1. Enrich – to cultivate a philosophy of respect, honor, integrity and compassion
2. Empower – to promote self-determination and strength
3. Unite – to join together to incite positive action.

The frequency of the events was also changed to once every two years and riders are strongly encouraged to raise money for a charity of their choosing.

==Hoka Hey Rendezvous==
In 2014 it was decided to orchestrate the Challenge every two years but, it was quickly realized there was a flaw; nobody wanted to wait two years. Hence the Hoka Hey Rendezvous was founded. During off years a quick weekend gathering was to be offered for old and new riders to get together and share stories, rekindle old friendships and create new ones. The first Rendezvous was a memorial ride for those who had fallen; starting in Red Cloud, NE and ending at Hot Springs, SD with a first every sanctioned procession down Main St in the city of Sturgis during the 2015 Sturgis Motorcycle Rally. Rendezvous in 2017, 2019, 2021, 2023 and 2025 were held at locations ranging from Eastern Kentucky to the Mountains of New Mexico. The Rendezvous has become the culmination of the previous year's Event when those who went above andbeyond are honored and recognized. Specifics about the next Challenge are also announced at this time.

==2016 to date==
As of 2026, the Hoka Hey Motorcycle Challenge continues to operate every other year, kicking off from a new location each time. Averaging about 10,000 miles long; the routes follow a different course each time, taking riders to the remotest corners of North America with vast amounts of technical riding, primarily on two lane roads.

The Hoka Hey Motorcycle Challenge started as a means for a single person to gain $500K. The concept of “cash as an incentive” wore out its welcome in 2013. As of 2024, riders of the Hoka Hey Motorcycle Challenge have raised over $2.5M for assorted charities across the United States. There is no doubt that the Challenge has been the catalyst for changing people's lives.

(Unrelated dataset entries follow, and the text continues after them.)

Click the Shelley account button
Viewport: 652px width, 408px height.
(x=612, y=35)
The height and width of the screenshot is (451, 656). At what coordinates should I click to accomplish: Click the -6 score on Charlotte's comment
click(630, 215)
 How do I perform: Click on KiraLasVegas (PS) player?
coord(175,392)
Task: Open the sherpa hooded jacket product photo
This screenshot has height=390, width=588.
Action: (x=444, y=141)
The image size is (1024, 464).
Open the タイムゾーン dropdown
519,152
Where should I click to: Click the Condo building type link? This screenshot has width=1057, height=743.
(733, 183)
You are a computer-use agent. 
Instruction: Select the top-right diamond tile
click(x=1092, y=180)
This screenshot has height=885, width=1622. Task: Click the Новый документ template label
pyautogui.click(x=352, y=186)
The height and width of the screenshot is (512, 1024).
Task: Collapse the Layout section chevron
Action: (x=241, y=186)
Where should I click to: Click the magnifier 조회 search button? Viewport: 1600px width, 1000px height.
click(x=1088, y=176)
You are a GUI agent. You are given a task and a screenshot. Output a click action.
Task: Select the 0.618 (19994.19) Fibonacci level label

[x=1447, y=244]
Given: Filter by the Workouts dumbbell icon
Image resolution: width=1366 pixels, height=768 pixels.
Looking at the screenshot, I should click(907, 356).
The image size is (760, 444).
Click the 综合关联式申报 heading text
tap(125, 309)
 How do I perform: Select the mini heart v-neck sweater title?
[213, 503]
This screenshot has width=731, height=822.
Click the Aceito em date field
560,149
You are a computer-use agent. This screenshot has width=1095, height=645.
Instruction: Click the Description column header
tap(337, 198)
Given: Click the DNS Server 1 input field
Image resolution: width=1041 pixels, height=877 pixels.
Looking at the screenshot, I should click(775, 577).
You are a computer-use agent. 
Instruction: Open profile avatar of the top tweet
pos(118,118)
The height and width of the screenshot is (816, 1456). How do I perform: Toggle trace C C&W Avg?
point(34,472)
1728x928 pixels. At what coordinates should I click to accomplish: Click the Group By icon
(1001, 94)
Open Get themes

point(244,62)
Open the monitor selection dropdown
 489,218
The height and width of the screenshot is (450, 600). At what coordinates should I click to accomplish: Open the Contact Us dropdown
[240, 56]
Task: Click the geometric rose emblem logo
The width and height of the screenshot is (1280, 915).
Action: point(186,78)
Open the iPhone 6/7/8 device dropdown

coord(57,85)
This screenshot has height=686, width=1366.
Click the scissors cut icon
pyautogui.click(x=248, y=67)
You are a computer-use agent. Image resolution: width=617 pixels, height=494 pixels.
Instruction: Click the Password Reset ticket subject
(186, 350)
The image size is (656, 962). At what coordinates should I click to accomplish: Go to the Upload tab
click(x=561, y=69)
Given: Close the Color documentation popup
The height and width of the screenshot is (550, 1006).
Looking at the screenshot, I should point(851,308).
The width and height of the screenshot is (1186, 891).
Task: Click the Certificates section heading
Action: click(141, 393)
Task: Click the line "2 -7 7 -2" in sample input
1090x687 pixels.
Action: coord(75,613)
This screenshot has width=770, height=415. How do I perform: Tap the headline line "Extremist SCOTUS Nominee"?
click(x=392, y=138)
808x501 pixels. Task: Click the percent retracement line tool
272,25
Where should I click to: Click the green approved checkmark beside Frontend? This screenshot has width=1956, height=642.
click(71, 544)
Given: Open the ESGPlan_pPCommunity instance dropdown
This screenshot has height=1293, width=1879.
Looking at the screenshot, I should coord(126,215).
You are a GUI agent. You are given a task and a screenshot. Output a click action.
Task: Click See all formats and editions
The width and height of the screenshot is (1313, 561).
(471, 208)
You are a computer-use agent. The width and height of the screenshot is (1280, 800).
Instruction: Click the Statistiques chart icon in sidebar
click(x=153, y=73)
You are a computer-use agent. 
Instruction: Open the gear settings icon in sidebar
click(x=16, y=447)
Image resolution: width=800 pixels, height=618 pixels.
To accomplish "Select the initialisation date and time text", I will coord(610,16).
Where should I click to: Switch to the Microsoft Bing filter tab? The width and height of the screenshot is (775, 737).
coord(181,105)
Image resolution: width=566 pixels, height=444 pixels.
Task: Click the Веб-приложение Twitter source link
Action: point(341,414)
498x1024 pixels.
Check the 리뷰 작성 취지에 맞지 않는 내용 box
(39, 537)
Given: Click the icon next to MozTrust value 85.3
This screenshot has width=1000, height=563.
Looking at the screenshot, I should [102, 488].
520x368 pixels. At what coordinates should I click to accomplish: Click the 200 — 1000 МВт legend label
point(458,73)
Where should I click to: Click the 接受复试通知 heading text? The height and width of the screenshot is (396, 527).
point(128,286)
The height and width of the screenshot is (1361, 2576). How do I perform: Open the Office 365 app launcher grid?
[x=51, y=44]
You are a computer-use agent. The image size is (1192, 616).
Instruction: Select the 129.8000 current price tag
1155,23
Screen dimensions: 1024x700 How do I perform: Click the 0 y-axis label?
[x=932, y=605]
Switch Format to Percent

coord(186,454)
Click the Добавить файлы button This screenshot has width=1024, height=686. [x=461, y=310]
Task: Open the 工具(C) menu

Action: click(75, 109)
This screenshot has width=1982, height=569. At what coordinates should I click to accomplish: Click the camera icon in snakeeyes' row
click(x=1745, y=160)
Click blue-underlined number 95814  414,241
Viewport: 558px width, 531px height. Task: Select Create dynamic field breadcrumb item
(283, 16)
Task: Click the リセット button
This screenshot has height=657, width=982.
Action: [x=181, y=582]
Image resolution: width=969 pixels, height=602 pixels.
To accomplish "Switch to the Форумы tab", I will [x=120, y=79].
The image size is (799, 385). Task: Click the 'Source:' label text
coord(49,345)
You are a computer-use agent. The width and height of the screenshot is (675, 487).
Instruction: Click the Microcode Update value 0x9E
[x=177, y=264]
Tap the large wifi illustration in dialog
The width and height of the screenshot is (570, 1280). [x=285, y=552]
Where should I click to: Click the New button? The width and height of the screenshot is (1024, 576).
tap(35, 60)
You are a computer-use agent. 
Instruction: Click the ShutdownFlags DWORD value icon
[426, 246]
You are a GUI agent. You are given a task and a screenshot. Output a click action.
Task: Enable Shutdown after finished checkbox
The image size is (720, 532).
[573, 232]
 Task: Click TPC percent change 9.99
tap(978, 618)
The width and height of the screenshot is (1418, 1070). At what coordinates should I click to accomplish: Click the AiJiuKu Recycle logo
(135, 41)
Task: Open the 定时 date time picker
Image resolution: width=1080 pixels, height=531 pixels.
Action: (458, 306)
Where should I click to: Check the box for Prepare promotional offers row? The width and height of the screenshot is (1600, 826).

==Founder James Durham Red Cloud (1955 to 2017)==
The Founder of the Hoka Hey Motorcycle Challenge was a prominent figure in the organization. Red Cloud believed that the stronger the warrior is – the stronger the people are. He believed that by facing and overcoming obstacles along the way, participants would be encouraged to journey into a deep and critical examination of their own motives, actions and beliefs and then translate their newfound strength and confidence into a willingness to act on behalf of others. Many believe the Challenge has surpassed even Red Clouds's expectations.